Johan Sørensen

Rails Weekly

eXPlain Project Management Tool

eXPlain is a GPL licensed project management tool for XP (as in eXtreme Programming) based projects.

This tool is designed for those who wish to employ agile development, but either can’t or just don’t wish to keep track of index cards as one normally does when following XP.

(John Wilger, the author of eXPlain, will be talking about DB-mapping with ActiveRecord at the next xp-cincinnati if you’re in that area)

Production Log Analyzer

The Rails Production Log Analyzer by Eric Hodel, is a log analyzer for Rails applications. It analyzes your logs to figure out which parts of your site is dragging you down, it currently requires the use of SyslogLogger (instead of the standard rails Logger). But it looks clean enough to adapt to other logging methods, as long as there’s a way of associating lines with a request, which the default Logger currently hasn’t got. Download it here

TaskTHIS

Matt McCray has created a demo of some of the new 0.11.x Ajax functionality in Rails. The application is opensource and can be downloaded here. I like this and I’ve been thinking about putting together an “Ajaxterbation” demo myself.

Collaboa

Now for some shameful horn touting; I’ve been working a bit on Collaboa a little bit every night in the past week or so, generally a code fresh-up from being in hibernation since 0.9.5 to being up to date on the latest Rails. But also some general refactoring and rewrite of some sections. Check it out, but be warned that most of the enduser related text is still in swedish, localization is yet to begun.

LinuxJournal on Rails

The Linux Journal has an interview with Doug Fales, which is mainly about why you should choose Rails and the basic lowdown on how Rails work. The interview is written in an almost talkshow-style way and it’s a good read, even if you heard/know it all before.

Rabble on Rails

Rabble, the primary developer of soon-to-be-released-in-public Odeo.com has written a nice blog post on how Rails, and ruby in general, handles itself outside of projects bigger than your average todo-list application.

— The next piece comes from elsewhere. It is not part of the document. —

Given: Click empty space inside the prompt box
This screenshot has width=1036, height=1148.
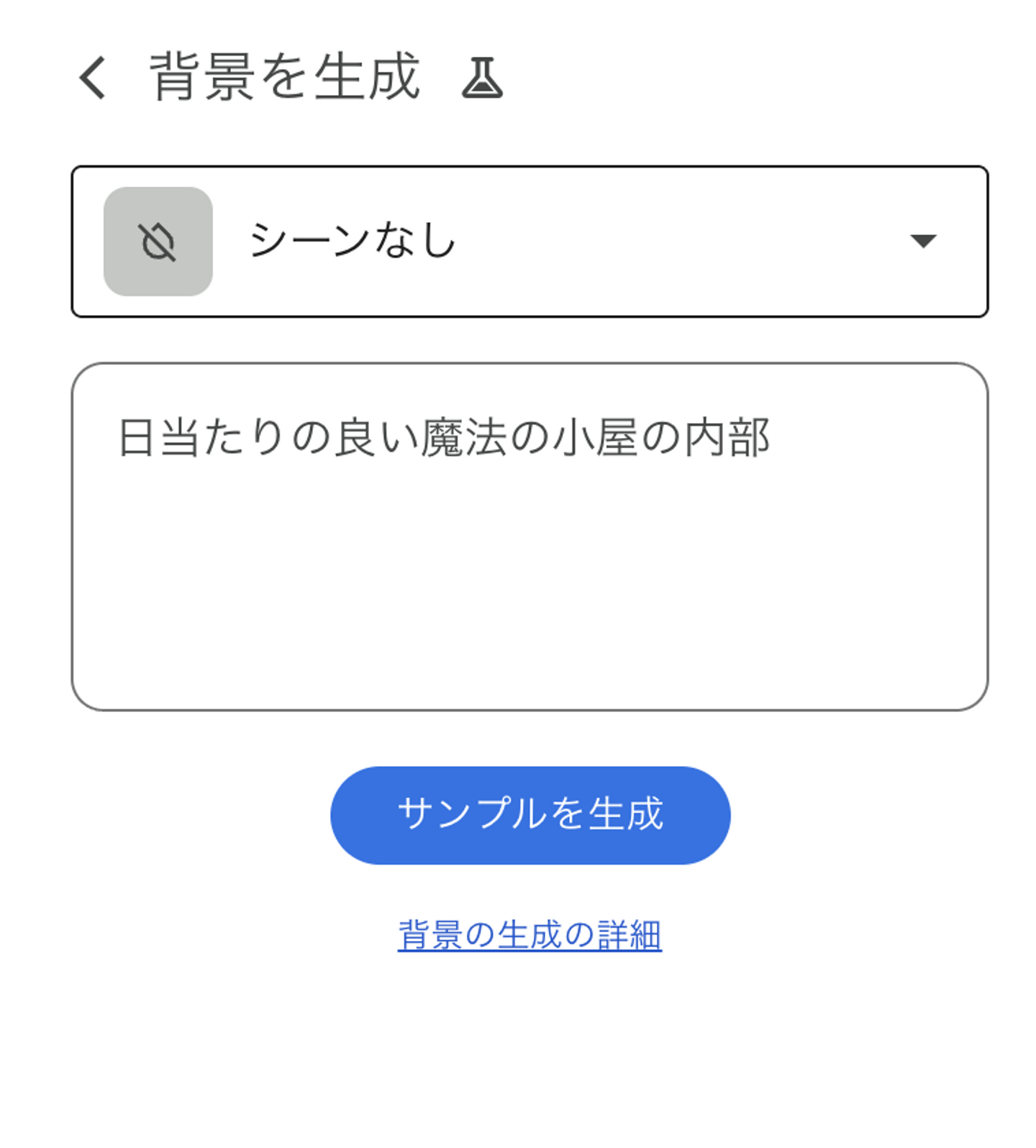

Ruby helps to make rails work. But what everybody forgets is the cultural baggage which each community brings to it’s work. Rails works because it’s a product of standards and agile focused web developers working on web 2.0 style apps who have adopted ruby which inherits from the smalltalk community’s legacy. Rails doesn’t succeed because there aren’t other ruby web frameworks, or because ruby is the perfect language. It works because it’s the right combination of two traditions with some hype and an open and cooperative community supporting the framework.

I don’t think I could agree more with this and it’s exactly the reason I chose Rails as my primary “weapon of choice” for most of my new projects.

O’Reilly article on Ajax and Rails

Rael Dornfest has a nice article on Ruby on Rails and it’s freshly squeezed Ajax implementation.
bq. The web development world is about to enjoy one of those chocolate-and-peanut-butter moments, the convergence of two individually flavorful technologies to form a scrumptious new taste sensation.

That’s all for now, see you next week!

Disclaimer: This is by no means a complete coverage of all events related to Rails, but rather a selected pick of things I’ve found worth mentioning in the past week or so. You’ll also note that these posts are mostly free from any subjects of Rails VS. [some language] and similar “drama”, because frankly I don’t find them interesting at all, I prefer to get my projects done and I feel happy enough about my tools that I don’t feel the need to complain on others. At least not in these posts.